## Exercise tasks
**a)** In the HDMI article, how complete did Steve Venuti say the new spec was?
**b)** Please copy the HDMI article word for word, starting with "HDMI Licensing LLC" and going on through "stereo 3-D video.".

## Source document
====================
LAS VEGAS — The High Definition Multimedia Interface officially throws its hat in the ring of contenders for a home networking physical layer today.

HDMI Licensing LLC announced at the Consumer Electronics Show that it is nearly finished writing a specification for the next generation of the HDMI interconnect used to link a wide range of digital TVs, set-top boxes, Blu-ray players and digital video recorders. That spec will include support for high bandwidth bi-direction traffic capable of handling compressed video.

The current HDMI 1.3 spec only supports a narrowband back channel for sending control data and commands. The new spec could act as a physical layer for a home network that could carry video, audio or data.

Representatives of the licensing group would not give details of the bandwidth of the return channel. However the new version will have at least double the bandwidth of the current version, enabling it to carry so-called 4K high definition video or the two channels needed for stereo 3-D video.

The news comes at a time when the industry has an abundance of wired and wireless home network alternatives including from coax, phone line, several versions of powerline, Wi-Fi, ultrawideband and more.

"I'm just wondering how full this space is going to get," said Kurt Scherf, principal analyst at Parks Associates (Dallas). "Companies are beating reach other to death in the IEEE and ITU for this," he said.

Steve Venuti, president of HDMI Licensing said the new spec was about 80 percent complete and could be finished by mid-year. HDMI is backed by major consumer electronics companies such as Hitachi, Philips, Sony and Toshiba. The licensing company is a wholly owned subsidiary of Silicon Image which makes HDMI chips and helps drive the specification.

The new spec also defines two new connectors. One is aimed for audio/video systems in cars; the other is a small 19-pin connector.
====================
## Supplied data
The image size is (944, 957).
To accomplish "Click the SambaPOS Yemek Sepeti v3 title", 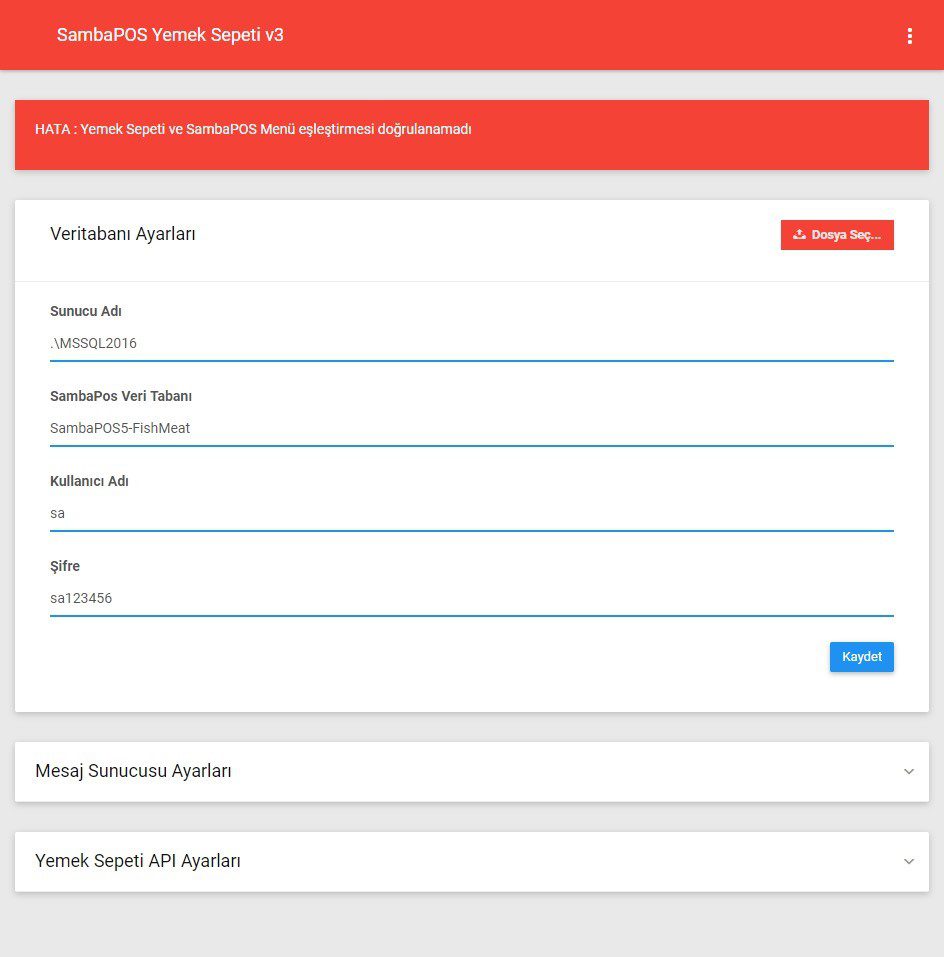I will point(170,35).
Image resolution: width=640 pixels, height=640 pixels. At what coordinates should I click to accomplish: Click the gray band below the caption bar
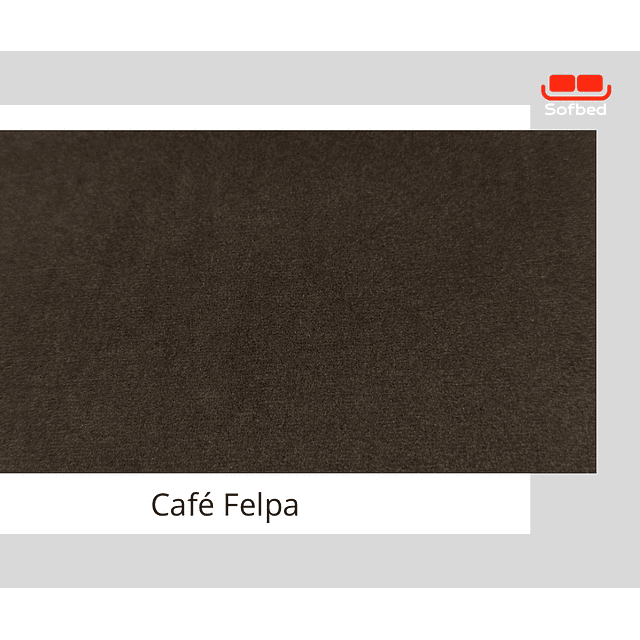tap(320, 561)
====================
## Complete answers
**a)** About 80 percent complete.

**b)**
HDMI Licensing LLC announced at the Consumer Electronics Show that it is nearly finished writing a specification for the next generation of the HDMI interconnect used to link a wide range of digital TVs, set-top boxes, Blu-ray players and digital video recorders. That spec will include support for high bandwidth bi-direction traffic capable of handling compressed video.

The current HDMI 1.3 spec only supports a narrowband back channel for sending control data and commands. The new spec could act as a physical layer for a home network that could carry video, audio or data.

Representatives of the licensing group would not give details of the bandwidth of the return channel. However the new version will have at least double the bandwidth of the current version, enabling it to carry so-called 4K high definition video or the two channels needed for stereo 3-D video.